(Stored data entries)
--- START ---
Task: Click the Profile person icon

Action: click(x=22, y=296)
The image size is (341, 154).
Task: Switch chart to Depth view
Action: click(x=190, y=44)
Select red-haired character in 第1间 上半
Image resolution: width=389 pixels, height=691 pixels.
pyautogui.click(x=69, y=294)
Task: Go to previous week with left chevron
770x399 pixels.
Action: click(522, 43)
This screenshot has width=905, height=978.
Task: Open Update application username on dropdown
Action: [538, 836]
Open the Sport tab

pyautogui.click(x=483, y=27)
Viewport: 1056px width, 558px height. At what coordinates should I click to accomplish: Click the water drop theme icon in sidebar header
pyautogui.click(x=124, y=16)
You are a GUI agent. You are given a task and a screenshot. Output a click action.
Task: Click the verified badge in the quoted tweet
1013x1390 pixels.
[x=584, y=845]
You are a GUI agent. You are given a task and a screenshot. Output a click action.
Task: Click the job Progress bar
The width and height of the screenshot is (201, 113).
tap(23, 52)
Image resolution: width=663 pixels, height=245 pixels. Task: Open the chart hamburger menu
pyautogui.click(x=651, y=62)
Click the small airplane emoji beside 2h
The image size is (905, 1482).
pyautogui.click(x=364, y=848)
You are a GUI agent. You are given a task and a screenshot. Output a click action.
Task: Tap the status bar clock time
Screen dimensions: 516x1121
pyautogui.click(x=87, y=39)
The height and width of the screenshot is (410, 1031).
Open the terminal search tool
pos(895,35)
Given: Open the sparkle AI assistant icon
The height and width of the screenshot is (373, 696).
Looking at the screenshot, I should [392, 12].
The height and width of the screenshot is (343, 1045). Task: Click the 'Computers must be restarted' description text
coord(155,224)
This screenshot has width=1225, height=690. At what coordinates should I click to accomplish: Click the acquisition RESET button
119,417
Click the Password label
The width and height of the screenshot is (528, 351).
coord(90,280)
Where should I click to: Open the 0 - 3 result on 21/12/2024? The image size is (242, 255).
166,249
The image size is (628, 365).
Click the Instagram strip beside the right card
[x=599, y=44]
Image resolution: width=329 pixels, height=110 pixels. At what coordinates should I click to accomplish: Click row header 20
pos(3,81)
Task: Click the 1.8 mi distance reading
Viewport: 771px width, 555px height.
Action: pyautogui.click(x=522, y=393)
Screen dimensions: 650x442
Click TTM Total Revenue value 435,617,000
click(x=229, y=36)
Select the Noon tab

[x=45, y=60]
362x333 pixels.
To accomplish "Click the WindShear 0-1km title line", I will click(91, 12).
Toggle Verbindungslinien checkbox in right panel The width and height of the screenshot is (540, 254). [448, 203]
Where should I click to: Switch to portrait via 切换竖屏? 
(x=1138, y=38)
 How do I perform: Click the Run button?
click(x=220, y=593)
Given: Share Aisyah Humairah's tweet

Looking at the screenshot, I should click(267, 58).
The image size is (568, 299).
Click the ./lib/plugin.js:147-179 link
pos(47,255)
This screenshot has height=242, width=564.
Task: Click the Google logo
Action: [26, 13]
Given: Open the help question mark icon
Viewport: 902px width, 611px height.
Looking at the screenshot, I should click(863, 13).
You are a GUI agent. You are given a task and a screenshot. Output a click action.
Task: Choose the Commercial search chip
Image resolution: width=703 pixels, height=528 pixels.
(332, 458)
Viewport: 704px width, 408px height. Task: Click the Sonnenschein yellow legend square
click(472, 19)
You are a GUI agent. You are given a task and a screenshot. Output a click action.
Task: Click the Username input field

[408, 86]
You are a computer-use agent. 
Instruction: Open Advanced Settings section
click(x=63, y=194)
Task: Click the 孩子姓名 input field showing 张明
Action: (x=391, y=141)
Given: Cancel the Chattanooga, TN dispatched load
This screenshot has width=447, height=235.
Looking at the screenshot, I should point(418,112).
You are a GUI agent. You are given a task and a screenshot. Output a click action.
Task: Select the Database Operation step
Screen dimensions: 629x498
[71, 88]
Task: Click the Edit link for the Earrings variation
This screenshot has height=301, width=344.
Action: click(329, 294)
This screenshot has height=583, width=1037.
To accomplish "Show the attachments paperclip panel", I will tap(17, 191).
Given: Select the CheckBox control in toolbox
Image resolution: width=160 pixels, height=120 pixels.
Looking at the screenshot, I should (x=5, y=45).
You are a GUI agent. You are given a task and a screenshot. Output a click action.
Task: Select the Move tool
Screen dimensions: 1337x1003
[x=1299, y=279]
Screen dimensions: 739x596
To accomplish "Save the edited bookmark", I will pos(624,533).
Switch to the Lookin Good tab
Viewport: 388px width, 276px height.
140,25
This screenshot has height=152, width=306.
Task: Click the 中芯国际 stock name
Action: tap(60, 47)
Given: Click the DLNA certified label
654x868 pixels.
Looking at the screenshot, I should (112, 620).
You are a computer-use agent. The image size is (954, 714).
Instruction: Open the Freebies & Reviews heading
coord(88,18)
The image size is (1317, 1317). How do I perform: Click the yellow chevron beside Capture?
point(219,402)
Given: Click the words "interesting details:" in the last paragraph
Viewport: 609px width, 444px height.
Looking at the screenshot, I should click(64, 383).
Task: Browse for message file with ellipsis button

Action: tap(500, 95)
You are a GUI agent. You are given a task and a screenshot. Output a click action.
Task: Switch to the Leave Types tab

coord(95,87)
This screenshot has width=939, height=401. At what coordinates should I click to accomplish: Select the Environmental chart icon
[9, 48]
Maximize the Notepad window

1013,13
--- END ---
*Work required*.
Could every entry be given again exactly, with no line skipped?

*Task solution*.
Task: Click the Profile person icon

Action: click(x=22, y=296)
The image size is (341, 154).
Task: Switch chart to Depth view
Action: click(x=190, y=44)
Select red-haired character in 第1间 上半
Image resolution: width=389 pixels, height=691 pixels.
pyautogui.click(x=69, y=294)
Task: Go to previous week with left chevron
770x399 pixels.
Action: click(522, 43)
This screenshot has width=905, height=978.
Task: Open Update application username on dropdown
Action: [538, 836]
Open the Sport tab

pyautogui.click(x=483, y=27)
Viewport: 1056px width, 558px height. At what coordinates should I click to accomplish: Click the water drop theme icon in sidebar header
pyautogui.click(x=124, y=16)
You are a GUI agent. You are given a task and a screenshot. Output a click action.
Task: Click the verified badge in the quoted tweet
1013x1390 pixels.
[x=584, y=845]
You are a GUI agent. You are given a task and a screenshot. Output a click action.
Task: Click the job Progress bar
The width and height of the screenshot is (201, 113).
tap(23, 52)
Image resolution: width=663 pixels, height=245 pixels. Task: Open the chart hamburger menu
pyautogui.click(x=651, y=62)
Click the small airplane emoji beside 2h
The image size is (905, 1482).
pyautogui.click(x=364, y=848)
You are a GUI agent. You are given a task and a screenshot. Output a click action.
Task: Tap the status bar clock time
Screen dimensions: 516x1121
pyautogui.click(x=87, y=39)
The height and width of the screenshot is (410, 1031).
Open the terminal search tool
pos(895,35)
Given: Open the sparkle AI assistant icon
The height and width of the screenshot is (373, 696).
Looking at the screenshot, I should [392, 12].
The height and width of the screenshot is (343, 1045). Task: Click the 'Computers must be restarted' description text
coord(155,224)
This screenshot has width=1225, height=690. At what coordinates should I click to accomplish: Click the acquisition RESET button
119,417
Click the Password label
The width and height of the screenshot is (528, 351).
coord(90,280)
Where should I click to: Open the 0 - 3 result on 21/12/2024? The image size is (242, 255).
166,249
The image size is (628, 365).
Click the Instagram strip beside the right card
[x=599, y=44]
Image resolution: width=329 pixels, height=110 pixels. At what coordinates should I click to accomplish: Click row header 20
pos(3,81)
Task: Click the 1.8 mi distance reading
Viewport: 771px width, 555px height.
Action: pyautogui.click(x=522, y=393)
Screen dimensions: 650x442
Click TTM Total Revenue value 435,617,000
click(x=229, y=36)
Select the Noon tab

[x=45, y=60]
362x333 pixels.
To accomplish "Click the WindShear 0-1km title line", I will click(91, 12).
Toggle Verbindungslinien checkbox in right panel The width and height of the screenshot is (540, 254). [448, 203]
Where should I click to: Switch to portrait via 切换竖屏? 
(x=1138, y=38)
 How do I perform: Click the Run button?
click(x=220, y=593)
Given: Share Aisyah Humairah's tweet

Looking at the screenshot, I should click(267, 58).
The image size is (568, 299).
Click the ./lib/plugin.js:147-179 link
pos(47,255)
This screenshot has height=242, width=564.
Task: Click the Google logo
Action: [26, 13]
Given: Open the help question mark icon
Viewport: 902px width, 611px height.
Looking at the screenshot, I should click(863, 13).
You are a GUI agent. You are given a task and a screenshot. Output a click action.
Task: Choose the Commercial search chip
Image resolution: width=703 pixels, height=528 pixels.
(332, 458)
Viewport: 704px width, 408px height. Task: Click the Sonnenschein yellow legend square
click(472, 19)
You are a GUI agent. You are given a task and a screenshot. Output a click action.
Task: Click the Username input field

[408, 86]
You are a computer-use agent. 
Instruction: Open Advanced Settings section
click(x=63, y=194)
Task: Click the 孩子姓名 input field showing 张明
Action: (x=391, y=141)
Given: Cancel the Chattanooga, TN dispatched load
This screenshot has width=447, height=235.
Looking at the screenshot, I should point(418,112).
You are a GUI agent. You are given a task and a screenshot. Output a click action.
Task: Select the Database Operation step
Screen dimensions: 629x498
[71, 88]
Task: Click the Edit link for the Earrings variation
This screenshot has height=301, width=344.
Action: click(329, 294)
This screenshot has height=583, width=1037.
To accomplish "Show the attachments paperclip panel", I will tap(17, 191).
Given: Select the CheckBox control in toolbox
Image resolution: width=160 pixels, height=120 pixels.
Looking at the screenshot, I should (x=5, y=45).
You are a GUI agent. You are given a task and a screenshot. Output a click action.
Task: Select the Move tool
Screen dimensions: 1337x1003
[x=1299, y=279]
Screen dimensions: 739x596
To accomplish "Save the edited bookmark", I will pos(624,533).
Switch to the Lookin Good tab
Viewport: 388px width, 276px height.
140,25
This screenshot has height=152, width=306.
Task: Click the 中芯国际 stock name
Action: tap(60, 47)
Given: Click the DLNA certified label
654x868 pixels.
Looking at the screenshot, I should (112, 620).
You are a computer-use agent. The image size is (954, 714).
Instruction: Open the Freebies & Reviews heading
coord(88,18)
The image size is (1317, 1317). How do I perform: Click the yellow chevron beside Capture?
point(219,402)
Given: Click the words "interesting details:" in the last paragraph
Viewport: 609px width, 444px height.
Looking at the screenshot, I should click(64, 383).
Task: Browse for message file with ellipsis button

Action: tap(500, 95)
You are a GUI agent. You are given a task and a screenshot. Output a click action.
Task: Switch to the Leave Types tab

coord(95,87)
This screenshot has width=939, height=401. At what coordinates should I click to accomplish: Select the Environmental chart icon
[9, 48]
Maximize the Notepad window

1013,13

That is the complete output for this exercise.